I am in a lurch and it's a bit of a story but I'll try to sum it all up. Here is a little about my X.
2001 Explorer XLS with < 260,000 on it.

This all started from what I thought were bad front wheel bearings and a very unsettling movement in the steering. I initially replaced both front wheel hub bearings as well as the upper control arms on both sides. (I don't know if they were bad yet but they soon would be as I noticed the boots were torn).

Test drive and it's 85% better except for a HOWLING from the back.

Rear end driver side wheel (99% certain it was bad bearing). I thought about this long and hard because I know how tough they are to deal with. It wasn't something I felt comfortable tackling so I looked into having a shop do it. (We all know how expensive that is..) I wasn't keen on paying that much for it because of the mileage on the thing and my concern was a month later the passenger side would start going out, etc.

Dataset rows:
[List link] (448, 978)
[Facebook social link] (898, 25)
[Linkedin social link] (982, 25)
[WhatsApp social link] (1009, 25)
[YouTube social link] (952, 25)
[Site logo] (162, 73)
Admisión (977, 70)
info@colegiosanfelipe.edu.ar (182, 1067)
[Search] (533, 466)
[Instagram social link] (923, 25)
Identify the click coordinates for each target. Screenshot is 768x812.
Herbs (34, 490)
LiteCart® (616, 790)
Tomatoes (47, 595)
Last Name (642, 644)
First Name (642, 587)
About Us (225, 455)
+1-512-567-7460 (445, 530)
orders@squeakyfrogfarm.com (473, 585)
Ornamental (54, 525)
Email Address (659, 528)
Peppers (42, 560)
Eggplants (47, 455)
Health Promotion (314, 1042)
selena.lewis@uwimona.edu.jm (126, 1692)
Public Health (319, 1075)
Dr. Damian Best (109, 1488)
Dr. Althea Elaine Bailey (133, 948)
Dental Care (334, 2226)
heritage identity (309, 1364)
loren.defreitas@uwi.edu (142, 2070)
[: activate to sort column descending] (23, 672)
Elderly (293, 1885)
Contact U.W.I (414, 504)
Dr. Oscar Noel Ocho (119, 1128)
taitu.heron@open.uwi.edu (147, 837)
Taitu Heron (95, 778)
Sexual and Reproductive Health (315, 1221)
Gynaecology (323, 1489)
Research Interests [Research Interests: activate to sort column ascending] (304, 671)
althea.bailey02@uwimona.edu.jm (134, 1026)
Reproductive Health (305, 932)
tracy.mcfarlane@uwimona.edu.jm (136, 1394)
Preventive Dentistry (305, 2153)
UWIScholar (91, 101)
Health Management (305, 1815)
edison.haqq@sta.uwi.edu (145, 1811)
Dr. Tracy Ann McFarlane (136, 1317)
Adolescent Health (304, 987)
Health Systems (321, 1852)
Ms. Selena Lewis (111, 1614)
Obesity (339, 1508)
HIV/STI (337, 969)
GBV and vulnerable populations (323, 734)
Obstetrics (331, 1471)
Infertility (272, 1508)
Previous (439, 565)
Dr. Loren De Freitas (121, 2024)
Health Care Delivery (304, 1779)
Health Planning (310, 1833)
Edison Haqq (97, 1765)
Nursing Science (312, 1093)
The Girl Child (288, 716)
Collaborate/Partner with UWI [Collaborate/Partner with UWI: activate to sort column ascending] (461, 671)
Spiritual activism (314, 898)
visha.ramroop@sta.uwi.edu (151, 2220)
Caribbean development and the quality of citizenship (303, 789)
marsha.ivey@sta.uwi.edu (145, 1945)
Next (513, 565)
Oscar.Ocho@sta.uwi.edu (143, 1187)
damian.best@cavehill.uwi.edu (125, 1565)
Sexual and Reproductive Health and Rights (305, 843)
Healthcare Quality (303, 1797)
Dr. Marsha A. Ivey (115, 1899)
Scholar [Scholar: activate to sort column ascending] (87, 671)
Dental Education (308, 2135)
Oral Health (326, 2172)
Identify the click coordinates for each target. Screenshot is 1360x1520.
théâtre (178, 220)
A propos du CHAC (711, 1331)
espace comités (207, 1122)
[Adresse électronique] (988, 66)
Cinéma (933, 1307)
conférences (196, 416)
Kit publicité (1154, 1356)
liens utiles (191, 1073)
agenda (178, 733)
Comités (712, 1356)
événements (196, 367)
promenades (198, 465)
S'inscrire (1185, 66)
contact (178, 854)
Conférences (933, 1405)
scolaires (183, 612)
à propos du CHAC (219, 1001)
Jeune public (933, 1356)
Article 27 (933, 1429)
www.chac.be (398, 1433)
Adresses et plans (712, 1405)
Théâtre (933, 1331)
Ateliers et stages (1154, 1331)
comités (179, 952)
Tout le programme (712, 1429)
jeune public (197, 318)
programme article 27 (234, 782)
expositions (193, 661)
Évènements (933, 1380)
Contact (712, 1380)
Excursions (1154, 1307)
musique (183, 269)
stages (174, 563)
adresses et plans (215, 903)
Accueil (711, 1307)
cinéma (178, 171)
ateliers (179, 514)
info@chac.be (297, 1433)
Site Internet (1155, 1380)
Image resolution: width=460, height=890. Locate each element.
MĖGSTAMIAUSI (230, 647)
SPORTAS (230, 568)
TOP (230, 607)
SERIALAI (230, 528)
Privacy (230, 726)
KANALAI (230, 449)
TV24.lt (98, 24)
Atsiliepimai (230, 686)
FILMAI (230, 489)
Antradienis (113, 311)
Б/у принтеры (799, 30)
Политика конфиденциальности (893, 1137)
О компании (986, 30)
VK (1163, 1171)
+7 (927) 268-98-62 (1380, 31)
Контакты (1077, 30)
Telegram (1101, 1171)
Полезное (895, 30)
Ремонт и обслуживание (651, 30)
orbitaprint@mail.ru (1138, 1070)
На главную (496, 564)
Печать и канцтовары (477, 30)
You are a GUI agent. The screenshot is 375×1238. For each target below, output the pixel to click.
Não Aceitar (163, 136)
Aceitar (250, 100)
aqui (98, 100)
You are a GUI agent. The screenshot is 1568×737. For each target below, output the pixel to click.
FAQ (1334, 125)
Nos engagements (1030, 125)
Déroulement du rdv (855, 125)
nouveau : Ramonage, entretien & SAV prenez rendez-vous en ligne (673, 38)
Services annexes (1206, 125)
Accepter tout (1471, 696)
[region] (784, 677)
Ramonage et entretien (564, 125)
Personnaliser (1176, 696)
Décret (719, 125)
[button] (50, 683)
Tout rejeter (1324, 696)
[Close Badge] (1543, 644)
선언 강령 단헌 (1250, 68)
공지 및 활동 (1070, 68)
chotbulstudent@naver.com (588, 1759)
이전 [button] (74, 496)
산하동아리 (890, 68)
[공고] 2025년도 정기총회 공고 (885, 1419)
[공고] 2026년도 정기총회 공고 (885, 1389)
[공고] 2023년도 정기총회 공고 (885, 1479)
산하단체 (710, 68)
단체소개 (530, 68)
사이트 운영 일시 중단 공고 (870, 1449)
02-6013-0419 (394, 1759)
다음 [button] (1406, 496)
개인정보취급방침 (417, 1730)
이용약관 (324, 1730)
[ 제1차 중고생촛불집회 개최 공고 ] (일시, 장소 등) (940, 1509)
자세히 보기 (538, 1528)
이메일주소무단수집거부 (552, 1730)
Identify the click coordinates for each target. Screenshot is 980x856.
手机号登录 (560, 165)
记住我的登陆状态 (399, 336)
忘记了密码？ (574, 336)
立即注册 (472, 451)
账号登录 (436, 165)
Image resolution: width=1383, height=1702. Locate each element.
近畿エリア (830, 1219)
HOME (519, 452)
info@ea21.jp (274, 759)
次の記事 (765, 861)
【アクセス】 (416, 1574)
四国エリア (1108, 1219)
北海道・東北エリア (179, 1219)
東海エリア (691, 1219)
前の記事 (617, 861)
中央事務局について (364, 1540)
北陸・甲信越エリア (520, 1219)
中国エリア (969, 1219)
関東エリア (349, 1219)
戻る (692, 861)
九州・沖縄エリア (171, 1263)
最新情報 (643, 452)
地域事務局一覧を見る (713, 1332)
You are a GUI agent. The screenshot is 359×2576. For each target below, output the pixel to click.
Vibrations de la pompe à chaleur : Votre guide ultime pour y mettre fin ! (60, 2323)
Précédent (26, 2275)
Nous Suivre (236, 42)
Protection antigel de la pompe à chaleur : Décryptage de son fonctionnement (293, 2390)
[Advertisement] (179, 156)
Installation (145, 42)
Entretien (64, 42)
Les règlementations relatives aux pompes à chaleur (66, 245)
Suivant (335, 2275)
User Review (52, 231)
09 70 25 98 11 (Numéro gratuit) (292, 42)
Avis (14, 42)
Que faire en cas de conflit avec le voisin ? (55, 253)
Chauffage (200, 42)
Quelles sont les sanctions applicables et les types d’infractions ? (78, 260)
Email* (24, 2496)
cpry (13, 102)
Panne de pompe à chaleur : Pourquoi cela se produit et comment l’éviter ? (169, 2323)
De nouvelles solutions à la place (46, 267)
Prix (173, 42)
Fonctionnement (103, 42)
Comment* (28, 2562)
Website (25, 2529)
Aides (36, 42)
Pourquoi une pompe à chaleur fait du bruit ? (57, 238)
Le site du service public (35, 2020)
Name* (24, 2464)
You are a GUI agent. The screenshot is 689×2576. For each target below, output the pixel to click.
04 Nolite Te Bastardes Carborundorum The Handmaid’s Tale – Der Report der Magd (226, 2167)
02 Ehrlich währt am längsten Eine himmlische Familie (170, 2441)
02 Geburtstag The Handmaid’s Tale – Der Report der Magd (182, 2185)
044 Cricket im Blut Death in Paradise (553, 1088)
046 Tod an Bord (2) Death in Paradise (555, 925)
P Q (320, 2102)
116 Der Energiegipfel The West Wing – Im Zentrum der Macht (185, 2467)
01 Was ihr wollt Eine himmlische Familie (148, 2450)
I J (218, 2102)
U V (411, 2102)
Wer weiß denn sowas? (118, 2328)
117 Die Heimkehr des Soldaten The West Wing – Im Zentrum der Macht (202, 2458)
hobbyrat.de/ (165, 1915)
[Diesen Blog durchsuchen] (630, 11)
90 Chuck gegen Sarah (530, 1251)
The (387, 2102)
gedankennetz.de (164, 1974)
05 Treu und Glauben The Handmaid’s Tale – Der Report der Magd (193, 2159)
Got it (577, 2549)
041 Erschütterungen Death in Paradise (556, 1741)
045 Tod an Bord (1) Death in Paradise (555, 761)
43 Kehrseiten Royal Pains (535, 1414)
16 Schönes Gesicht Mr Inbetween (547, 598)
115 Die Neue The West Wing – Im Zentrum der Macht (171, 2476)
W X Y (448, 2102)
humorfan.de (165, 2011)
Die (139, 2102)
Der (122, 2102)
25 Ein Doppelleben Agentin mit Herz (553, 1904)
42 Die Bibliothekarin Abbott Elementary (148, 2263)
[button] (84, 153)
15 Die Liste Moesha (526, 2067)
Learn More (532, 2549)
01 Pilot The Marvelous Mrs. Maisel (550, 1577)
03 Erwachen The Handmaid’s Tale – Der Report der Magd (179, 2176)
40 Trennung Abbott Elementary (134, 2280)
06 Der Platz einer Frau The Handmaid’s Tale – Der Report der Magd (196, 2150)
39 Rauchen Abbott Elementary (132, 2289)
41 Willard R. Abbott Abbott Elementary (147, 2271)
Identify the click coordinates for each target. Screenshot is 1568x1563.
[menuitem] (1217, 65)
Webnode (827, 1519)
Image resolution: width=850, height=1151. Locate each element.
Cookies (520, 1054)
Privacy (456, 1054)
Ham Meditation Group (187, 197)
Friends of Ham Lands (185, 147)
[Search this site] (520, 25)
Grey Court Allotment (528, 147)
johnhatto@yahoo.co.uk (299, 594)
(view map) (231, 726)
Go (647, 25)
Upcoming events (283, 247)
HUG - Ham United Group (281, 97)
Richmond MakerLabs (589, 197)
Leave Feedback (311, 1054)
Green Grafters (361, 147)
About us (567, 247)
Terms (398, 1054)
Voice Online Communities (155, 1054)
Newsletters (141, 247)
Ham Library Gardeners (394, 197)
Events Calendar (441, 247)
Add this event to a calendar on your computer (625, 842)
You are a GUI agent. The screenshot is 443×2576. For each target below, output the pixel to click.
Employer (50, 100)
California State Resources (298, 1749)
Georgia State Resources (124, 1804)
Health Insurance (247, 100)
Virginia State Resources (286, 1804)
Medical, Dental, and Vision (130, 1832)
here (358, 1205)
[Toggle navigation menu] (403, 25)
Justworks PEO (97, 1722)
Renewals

**Tasks to carry out:**
1/ Give every number written as digits in the post about the Explorer repairs.
2/ Write the next few sentences of the post about the Explorer repairs, picking up right after its final sentence.
The listing stands apart from the Explorer repair post and has nothing to do with it.

**Answer list:**
1/ 2001, 260,000, 85%, 99%

2/
Sooo... after much internal debate, I decided perhaps I should just get a whole different axle assembly and solve many problems at once. I was torn between a re-manufactured and a used one with a 5 year warranty. Well, I chose to go with the used because it was about $500 cheaper. (Hindsight.... sigh).


As I began this process, I realized that if I was doing the axle assembly than it would be wise to replace the shocks, u-bolt mounts, leaf spring shackles, bushings, since I am in there anyway.

So I did all of those. Then I get the new axle installed. (Note: Axle is 45 - 8.8 3.55 ratio)

My first test drive of it was less than a block. The passenger rear wheel bearing is fried from what I can tell. It was grinding something awful and when I got it back in the garage and hand spun that wheel and I can almost feel the gears clicking as it spins. "dunk-dunk-dunk-dunk-dunk". I don't know what else it would be other than a bad bearing.

I go and do some reviews and find out the company I bought this from is notorious for supplying junkyard garbage to people.... great. So I will need to deal with that.

Here is where I am at now though... What is the most logical way of getting this resolved now for the cheapest? I'm literally trying to close on my house November 2nd, so I am strapped.

I have my old axle assembly sitting in the corner of the garage. I know nothing about differentials or gears or pinions or any of that. However, it's definitely more accessible than it was on the car... Do I go about removing both sides and replacing those bearings out somehow and then putting it all back together and swapping it back in?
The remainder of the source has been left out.